The Transportation Security Administration on Thursday issued a final rule governing the Certified Cargo Screening Program. The rule changes little from an interim measure published a year ago, except for a proposed hike in fees for “security threat assessments.”
The fee originally was set at $21 in 2006, but TSA is proposing a fee that’s somewhere between $31 and $51 per assessment. TSA is seeking public comment on the fee until Sept. 19.
“If it’s on the high side, we’re going to have problems,” said Brandon Fried, president of the Airforwarders Association. “We’re paying for security threat assessments for hundreds of thousands of employees. It’s not just forwarders, but our agents, our truckers and their employees.

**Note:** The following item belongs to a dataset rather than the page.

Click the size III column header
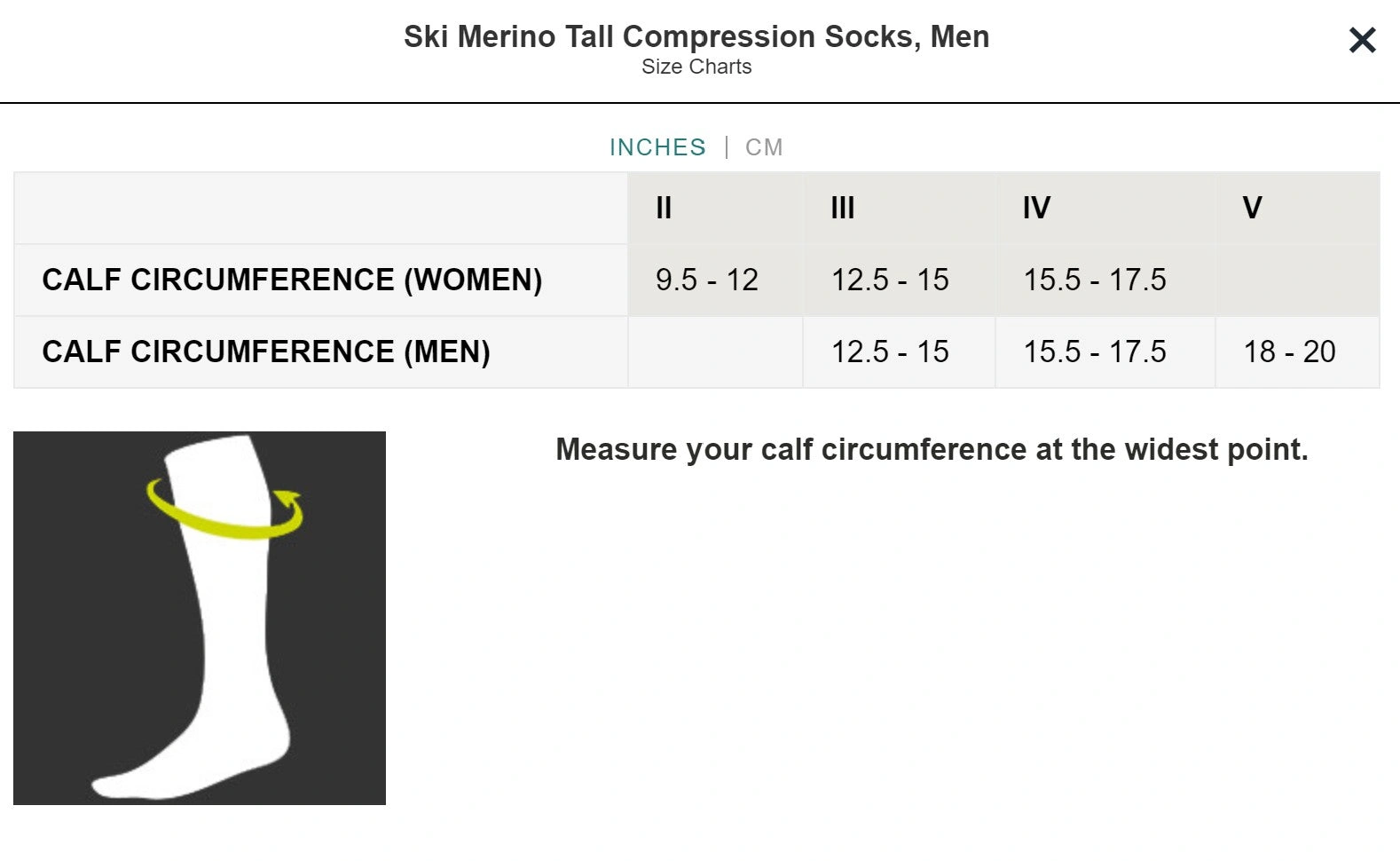 click(x=899, y=209)
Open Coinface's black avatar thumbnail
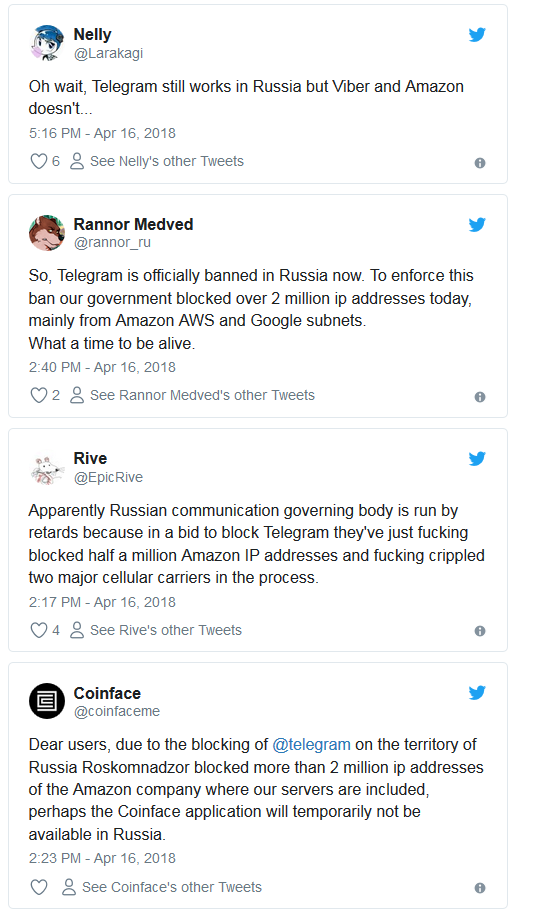Screen dimensions: 541x921 pos(46,701)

TSA last year set up CCSP, which authorizes carriers and indirect carriers to screen air cargo for explosives that could bring down an aircraft in flight. The program satisfies a congressional order to TSA to ensure that all cargo moving aboard passenger aircraft is screened before loading.
Fried said he the final rule reaffirmed TSA’s commitment to keep air cargo screening a private sector function.
“I am happy to see that TSA is still against the federalization of the screening,” Fried said. “We’ve felt that it should a supply chain-led solution. We’ve had a year of successful screening under CCSP, and they wouldn’t do a good job of it.”